Substitute \[20\,{\text{s}}\] for \[T\] in equation (2).
\[\omega = \dfrac{{2\pi }}{{20\,{\text{s}}}}\]
\[ \Rightarrow \omega = \dfrac{\pi }{{10}}\,{\text{rad/s}}\]
Hence, the angular frequency of the particle is \[\dfrac{\pi }{{10}}\,{\text{rad/s}}\].

We have asked to determine the minimum time required for the particle to move from \[x = 4\,{\text{cm}}\] to \[x = - 3\,{\text{cm}}\].

Let us suppose that the particle starts oscillating from the position \[x = 4\,{\text{cm}}\]. Hence, the particle is at position\[x = 4\,{\text{cm}}\] at time \[t = 0\,{\text{s}}\].
Substitute \[4\,{\text{cm}}\] for \[x\], \[5\,{\text{cm}}\] for \[A\] and \[0\,{\text{s}}\] for \[t\] in equation (1).
\[4\,{\text{cm}} = 5\,{\text{cm}}\sin \left( {\omega \left( {0\,{\text{s}}} \right) + \phi } \right)\]
\[ \Rightarrow \sin \phi = \dfrac{4}{5}\]
\[ \Rightarrow \phi = {\sin ^{ - 1}}\left( {\dfrac{4}{5}} \right)\]
This gives the phase of the particle.

Now let us assume that the particle reaches the position \[x = - 3\,{\text{cm}}\] at time \[{t_1}\].
Substitute \[ - 3\,{\text{cm}}\] for \[x\], \[5\,{\text{cm}}\] for \[A\] and \[{t_1}\] for \[t\] in equation (1).
\[ - 3\,{\text{cm}} = 5\,{\text{cm}}\sin \left( {\omega {t_1} + \phi } \right)\]
\[ \Rightarrow \sin \left( {\omega {t_1} + \phi } \right) = \dfrac{{ - 3}}{5}\]

Substitute \[\dfrac{\pi }{{10}}\,{\text{rad/s}}\] for \[\omega \] and \[{\sin ^{ - 1}}\left( {\dfrac{4}{5}} \right)\] for \[\phi \] in the above equation.
\[ \sin \left[ {\left( {\dfrac{\pi }{{10}}\,{\text{rad/s}}} \right){t_1} + {{\sin }^{ - 1}}\left( {\dfrac{4}{5}} \right)} \right] = \dfrac{{ - 3}}{5}\]
\[ \Rightarrow \left[ {\left( {\dfrac{\pi }{{10}}\,{\text{rad/s}}} \right){t_1} + {{\sin }^{ - 1}}\left( {\dfrac{4}{5}} \right)} \right] = {\sin ^{ - 1}}\left( {\dfrac{{ - 3}}{5}} \right)\]
\[ \Rightarrow \dfrac{\pi }{{10}}{t_1} = {\sin ^{ - 1}}\left( {\dfrac{{ - 3}}{5}} \right) - {\sin ^{ - 1}}\left( {\dfrac{4}{5}} \right)\]
\[ \Rightarrow {t_1} = 10\left[ {\dfrac{{{{\sin }^{ - 1}}\left( {\dfrac{{ - 3}}{5}} \right) - {{\sin }^{ - 1}}\left( {\dfrac{4}{5}} \right)}}{\pi }} \right]\]
\[ \Rightarrow {t_1} = 10\left[ {\dfrac{{ - 0.643 - 0.927}}{{3.14}}} \right]\]
\[ \Rightarrow {t_1} = - 5\,{\text{s}}\]
\[ \therefore {t_1} = 5\,{\text{s}}\]
Therefore, the shortest time required for the particle to travel is \[5\,{\text{s}}\].

Hence, the correct option is C.

Note:From the above calculations, the time required for motion is found to be –5 seconds.

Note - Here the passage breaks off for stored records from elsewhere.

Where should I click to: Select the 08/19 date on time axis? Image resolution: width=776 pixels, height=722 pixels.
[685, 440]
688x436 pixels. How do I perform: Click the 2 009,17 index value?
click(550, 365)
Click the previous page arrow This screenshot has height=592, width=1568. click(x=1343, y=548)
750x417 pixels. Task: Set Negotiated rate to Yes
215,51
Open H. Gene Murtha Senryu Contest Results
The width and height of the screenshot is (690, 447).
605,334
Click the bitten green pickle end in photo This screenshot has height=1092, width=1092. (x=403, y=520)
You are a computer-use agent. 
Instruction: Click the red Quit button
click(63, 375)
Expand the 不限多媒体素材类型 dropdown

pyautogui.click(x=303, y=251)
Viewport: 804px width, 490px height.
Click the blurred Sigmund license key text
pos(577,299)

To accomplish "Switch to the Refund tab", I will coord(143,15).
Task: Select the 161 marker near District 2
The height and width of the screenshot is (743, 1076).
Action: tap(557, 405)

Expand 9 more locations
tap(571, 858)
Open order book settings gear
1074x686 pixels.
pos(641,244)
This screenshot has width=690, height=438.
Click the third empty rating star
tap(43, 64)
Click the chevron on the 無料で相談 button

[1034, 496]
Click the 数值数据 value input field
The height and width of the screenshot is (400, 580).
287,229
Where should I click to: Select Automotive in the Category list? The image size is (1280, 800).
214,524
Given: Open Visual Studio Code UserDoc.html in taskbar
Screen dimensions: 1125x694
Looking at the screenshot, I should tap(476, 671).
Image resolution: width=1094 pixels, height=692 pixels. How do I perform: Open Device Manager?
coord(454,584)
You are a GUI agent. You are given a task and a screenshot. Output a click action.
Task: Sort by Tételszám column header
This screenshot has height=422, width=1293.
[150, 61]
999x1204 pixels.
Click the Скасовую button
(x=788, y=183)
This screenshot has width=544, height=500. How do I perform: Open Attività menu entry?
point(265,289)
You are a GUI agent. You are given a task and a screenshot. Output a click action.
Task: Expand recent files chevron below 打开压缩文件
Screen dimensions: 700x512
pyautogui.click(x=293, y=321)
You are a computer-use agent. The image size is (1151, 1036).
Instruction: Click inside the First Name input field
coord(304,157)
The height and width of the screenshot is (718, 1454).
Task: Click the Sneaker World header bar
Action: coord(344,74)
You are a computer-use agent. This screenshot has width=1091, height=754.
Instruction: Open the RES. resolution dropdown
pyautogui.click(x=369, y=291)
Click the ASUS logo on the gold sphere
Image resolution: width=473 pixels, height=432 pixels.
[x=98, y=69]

But the time can never be negative. Hence, we have taken the positive value of the time as 5 second. We have taken the time zero at position 4 cm because we have supposed that the particle starts its motion from position 4 cm hence the time is zero at this position.